BEGIN Exercise inputs

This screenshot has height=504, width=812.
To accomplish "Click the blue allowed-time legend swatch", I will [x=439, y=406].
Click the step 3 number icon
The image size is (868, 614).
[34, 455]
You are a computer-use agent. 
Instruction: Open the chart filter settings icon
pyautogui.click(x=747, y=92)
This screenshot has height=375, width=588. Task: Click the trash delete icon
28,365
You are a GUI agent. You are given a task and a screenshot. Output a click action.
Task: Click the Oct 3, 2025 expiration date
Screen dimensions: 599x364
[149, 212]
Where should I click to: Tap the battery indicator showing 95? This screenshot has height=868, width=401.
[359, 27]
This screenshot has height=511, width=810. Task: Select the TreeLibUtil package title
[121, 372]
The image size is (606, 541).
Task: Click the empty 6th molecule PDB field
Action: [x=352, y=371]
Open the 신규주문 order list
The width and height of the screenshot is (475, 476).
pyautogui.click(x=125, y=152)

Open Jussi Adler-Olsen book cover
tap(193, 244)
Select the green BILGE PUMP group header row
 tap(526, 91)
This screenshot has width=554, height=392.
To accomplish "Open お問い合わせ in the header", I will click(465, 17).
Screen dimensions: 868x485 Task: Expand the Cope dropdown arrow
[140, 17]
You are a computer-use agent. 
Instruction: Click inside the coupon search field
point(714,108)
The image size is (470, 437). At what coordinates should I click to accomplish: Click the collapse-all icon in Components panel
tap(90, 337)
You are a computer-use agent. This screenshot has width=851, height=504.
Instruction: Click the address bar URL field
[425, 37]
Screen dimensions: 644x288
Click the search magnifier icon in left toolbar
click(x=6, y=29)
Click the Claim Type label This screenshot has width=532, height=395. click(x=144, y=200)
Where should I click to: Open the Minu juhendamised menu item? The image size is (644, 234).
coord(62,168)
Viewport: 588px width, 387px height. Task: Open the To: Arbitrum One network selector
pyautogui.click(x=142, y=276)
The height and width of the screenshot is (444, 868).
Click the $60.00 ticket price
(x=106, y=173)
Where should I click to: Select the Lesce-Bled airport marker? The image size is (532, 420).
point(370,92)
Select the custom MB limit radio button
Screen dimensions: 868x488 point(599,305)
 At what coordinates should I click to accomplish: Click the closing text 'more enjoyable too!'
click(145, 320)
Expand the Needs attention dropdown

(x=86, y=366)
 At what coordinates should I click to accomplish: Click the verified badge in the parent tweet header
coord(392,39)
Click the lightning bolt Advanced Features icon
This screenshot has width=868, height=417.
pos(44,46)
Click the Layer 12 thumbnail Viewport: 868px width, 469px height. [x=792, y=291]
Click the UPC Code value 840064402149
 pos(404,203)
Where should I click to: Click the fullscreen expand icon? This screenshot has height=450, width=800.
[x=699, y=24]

END Exercise inputs

Every entry must be output again, exactly as written above.

Response area »
This screenshot has height=504, width=812.
To accomplish "Click the blue allowed-time legend swatch", I will [x=439, y=406].
Click the step 3 number icon
The image size is (868, 614).
[34, 455]
You are a computer-use agent. 
Instruction: Open the chart filter settings icon
pyautogui.click(x=747, y=92)
This screenshot has height=375, width=588. Task: Click the trash delete icon
28,365
You are a GUI agent. You are given a task and a screenshot. Output a click action.
Task: Click the Oct 3, 2025 expiration date
Screen dimensions: 599x364
[149, 212]
Where should I click to: Tap the battery indicator showing 95? This screenshot has height=868, width=401.
[359, 27]
This screenshot has height=511, width=810. Task: Select the TreeLibUtil package title
[121, 372]
The image size is (606, 541).
Task: Click the empty 6th molecule PDB field
Action: [x=352, y=371]
Open the 신규주문 order list
The width and height of the screenshot is (475, 476).
pyautogui.click(x=125, y=152)

Open Jussi Adler-Olsen book cover
tap(193, 244)
Select the green BILGE PUMP group header row
 tap(526, 91)
This screenshot has width=554, height=392.
To accomplish "Open お問い合わせ in the header", I will click(465, 17).
Screen dimensions: 868x485 Task: Expand the Cope dropdown arrow
[140, 17]
You are a computer-use agent. 
Instruction: Click inside the coupon search field
point(714,108)
The image size is (470, 437). At what coordinates should I click to accomplish: Click the collapse-all icon in Components panel
tap(90, 337)
You are a computer-use agent. This screenshot has width=851, height=504.
Instruction: Click the address bar URL field
[425, 37]
Screen dimensions: 644x288
Click the search magnifier icon in left toolbar
click(x=6, y=29)
Click the Claim Type label This screenshot has width=532, height=395. click(x=144, y=200)
Where should I click to: Open the Minu juhendamised menu item? The image size is (644, 234).
coord(62,168)
Viewport: 588px width, 387px height. Task: Open the To: Arbitrum One network selector
pyautogui.click(x=142, y=276)
The height and width of the screenshot is (444, 868).
Click the $60.00 ticket price
(x=106, y=173)
Where should I click to: Select the Lesce-Bled airport marker? The image size is (532, 420).
point(370,92)
Select the custom MB limit radio button
Screen dimensions: 868x488 point(599,305)
 At what coordinates should I click to accomplish: Click the closing text 'more enjoyable too!'
click(145, 320)
Expand the Needs attention dropdown

(x=86, y=366)
 At what coordinates should I click to accomplish: Click the verified badge in the parent tweet header
coord(392,39)
Click the lightning bolt Advanced Features icon
This screenshot has width=868, height=417.
pos(44,46)
Click the Layer 12 thumbnail Viewport: 868px width, 469px height. [x=792, y=291]
Click the UPC Code value 840064402149
 pos(404,203)
Where should I click to: Click the fullscreen expand icon? This screenshot has height=450, width=800.
[x=699, y=24]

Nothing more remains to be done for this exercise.